Der Käufer muss danach aber noch wirtschaftlich arbeiten können.

Eine Übernahme kann günstiger sein als eine Neugründung

Der Kaufpreis allein darf nicht mit den Kosten einer Neugründung verglichen werden.

Wer einen Betrieb neu aufbaut, benötigt möglicherweise ebenfalls Räume, Maschinen, Fahrzeuge, Personal und Waren.

Zusätzlich muss erst ein Kundenstamm aufgebaut werden.

Bei einer Übernahme sind viele dieser Strukturen bereits vorhanden.

Ob eine Neugründung oder Übernahme wirtschaftlich sinnvoller ist, hängt deshalb stark von der Branche und dem konkreten Unternehmen ab.

Warum Unternehmensnachfolge ein gesamtwirtschaftliches Thema ist

Deutschland ist stark vom Mittelstand geprägt.

Wenn zahlreiche etablierte Betriebe keine Nachfolger finden, verschwinden damit Produktionskapazitäten, Dienstleistungen, Ausbildungsplätze und Wissen.

Gleichzeitig können regionale Wirtschaftsstrukturen stärker von größeren Unternehmen geprägt werden, wenn kleinere Betriebe schließen oder übernommen werden.

Die Nachfolgefrage betrifft deshalb weit mehr als einzelne Unternehmerfamilien.

Sie entscheidet mit darüber, wie vielfältig die Unternehmenslandschaft in Deutschland bleibt.

Nicht jede Schließung ist ein Problem

Allerdings sollte auch nicht jede Geschäftsaufgabe verhindert werden.

Unternehmen verschwinden und neue entstehen.

Das gehört zu einer Marktwirtschaft.

Wenn ein Geschäftsmodell dauerhaft nicht mehr funktioniert, kann eine Schließung wirtschaftlich sinnvoll sein.

Problematisch wird es vor allem dort, wo ein tragfähiger Betrieb nur deshalb verschwindet, weil keine geeignete Person für die Weiterführung gefunden wird.

Genau auf diese Fälle richtet sich die aktuelle Nachfolgedebatte.

Die nächsten Jahre werden entscheidend

Der Generationenwechsel im deutschen Mittelstand wird nicht innerhalb eines Jahres abgeschlossen sein.

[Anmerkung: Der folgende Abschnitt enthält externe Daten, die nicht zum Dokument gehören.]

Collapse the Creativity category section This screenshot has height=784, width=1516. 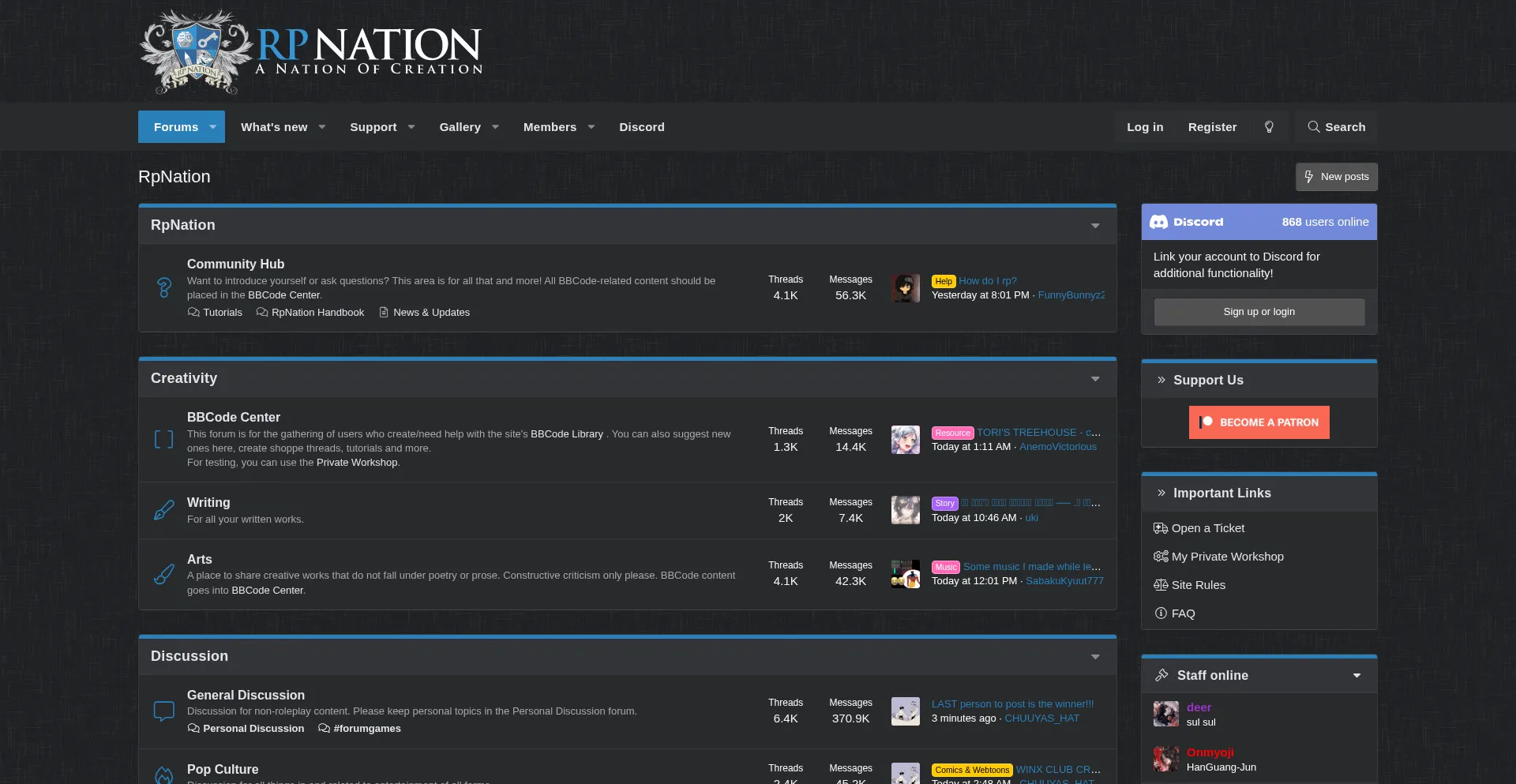coord(1095,379)
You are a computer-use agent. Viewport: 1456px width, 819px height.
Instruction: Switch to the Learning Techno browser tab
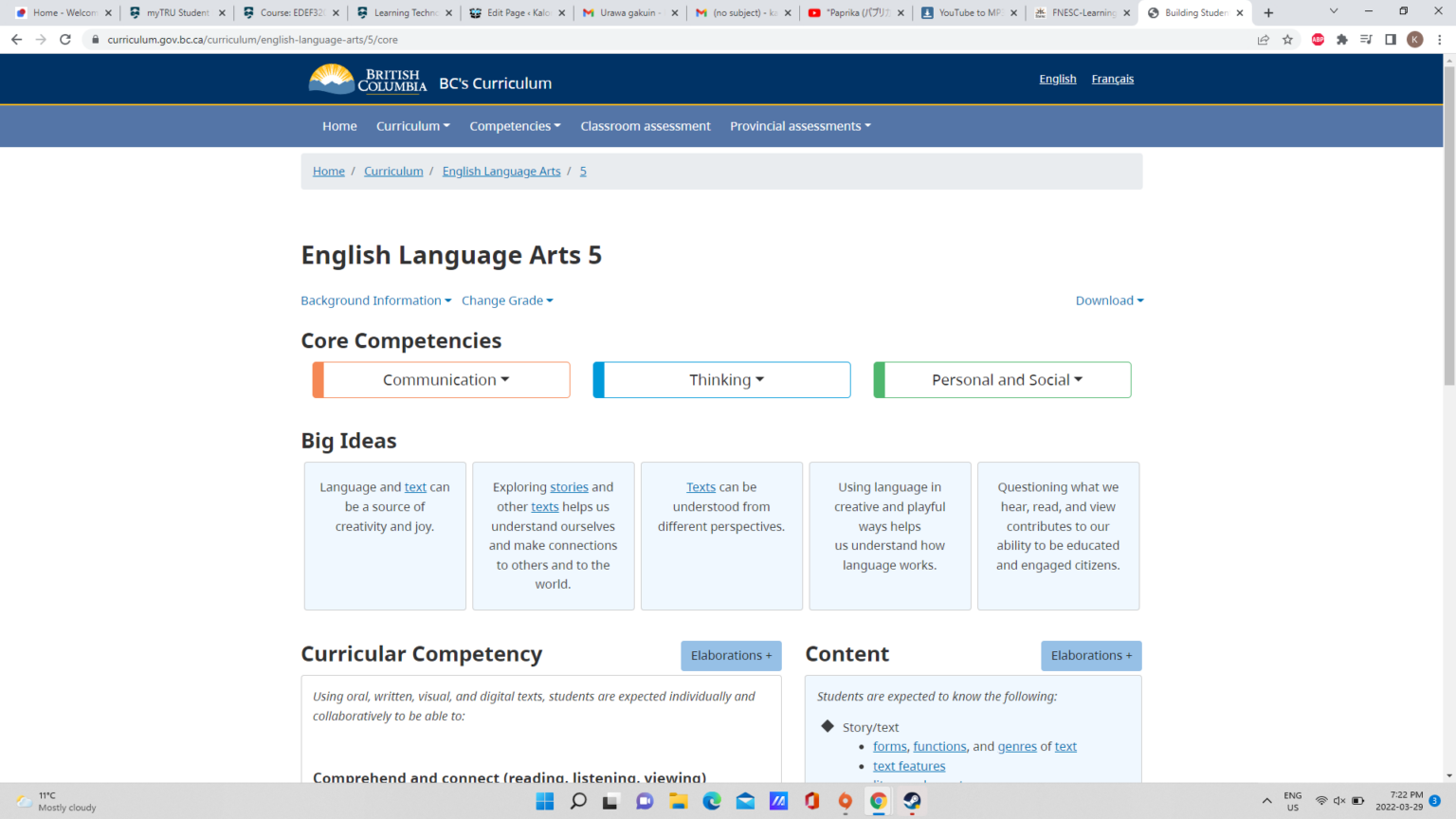click(402, 14)
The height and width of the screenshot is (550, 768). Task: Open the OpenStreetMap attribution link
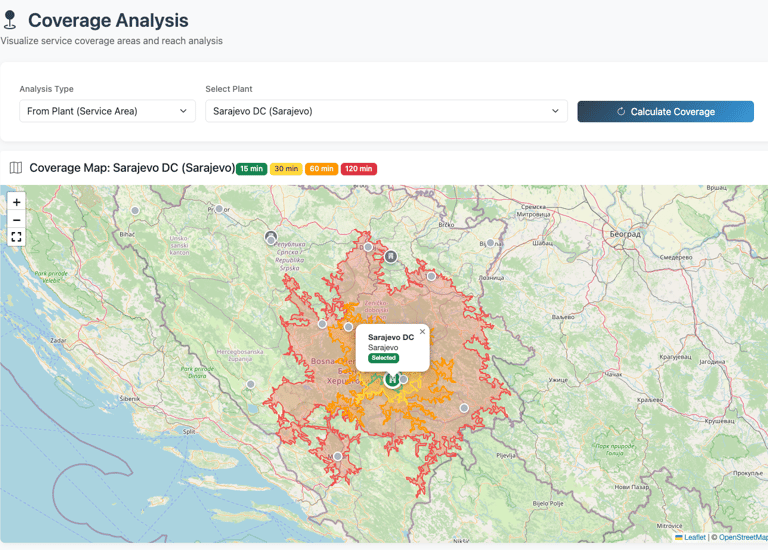pos(742,537)
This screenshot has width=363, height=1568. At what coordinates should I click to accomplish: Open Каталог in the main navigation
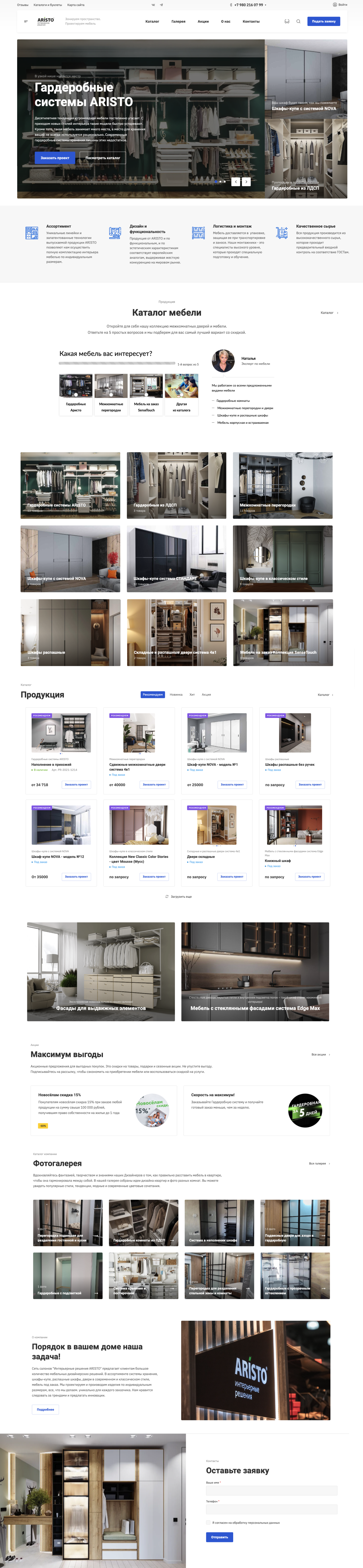coord(152,21)
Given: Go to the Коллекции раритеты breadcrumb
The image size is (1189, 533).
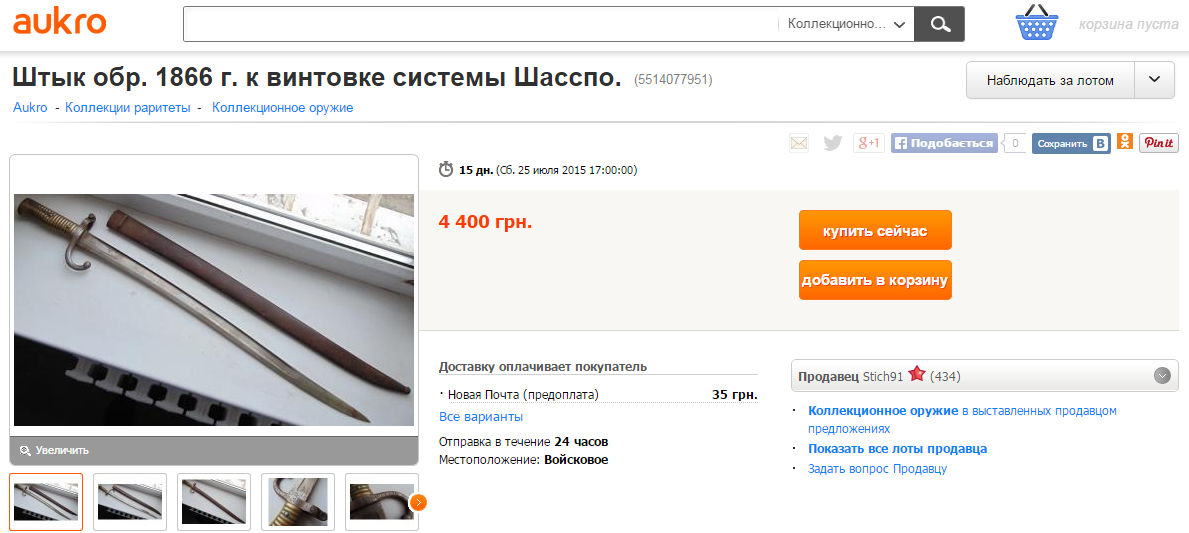Looking at the screenshot, I should tap(127, 108).
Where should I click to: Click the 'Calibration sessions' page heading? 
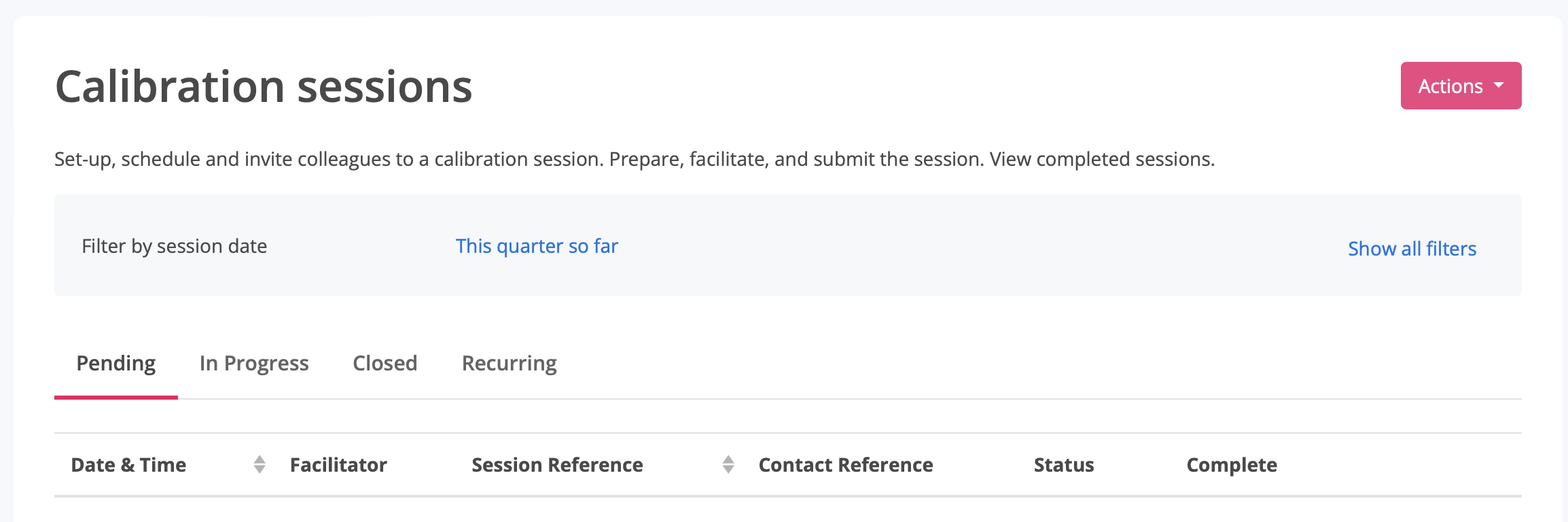264,87
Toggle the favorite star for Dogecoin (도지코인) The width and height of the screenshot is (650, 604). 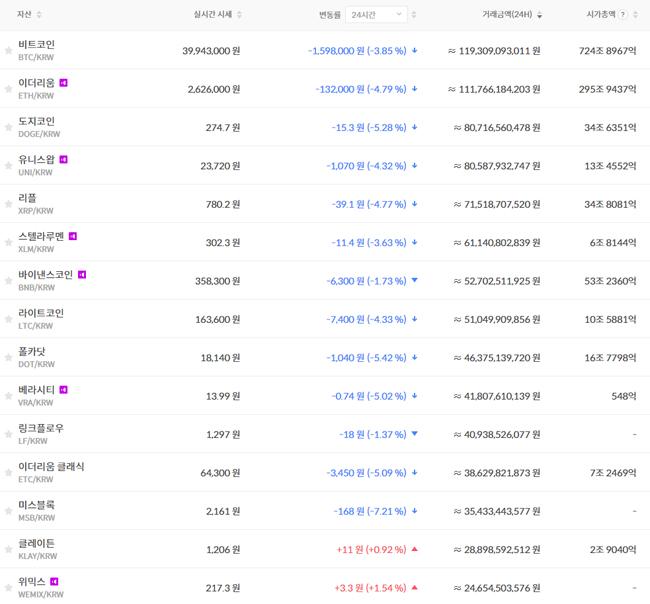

Mehr als zwei Millionen Inhaber sind bereits 55 Jahre oder älter.

Bis Ende 2029 wollen jedes Jahr rund 109.000 Mittelständler eine Nachfolge organisieren.

Gleichzeitig steigt die Zahl der Unternehmer, die eine Stilllegung erwägen.

Damit entsteht ein ungewöhnlicher Markt.

Auf der einen Seite stehen Menschen, die Unternehmer werden möchten.

Auf der anderen Seite stehen etablierte Firmen, die bereits Kunden, Mitarbeiter und Umsätze besitzen und einen neuen Eigentümer suchen.

Die große Herausforderung besteht darin, beide Seiten zusammenzubringen und eine Übernahme so zu finanzieren, dass der Betrieb anschließend weiter investieren kann.

Für manche angehende Unternehmer könnte deshalb die interessantere Geschäftsidee der kommenden Jahre darin bestehen, gar keine neue Firma zu gründen.

Sondern eine gute bestehende zu übernehmen.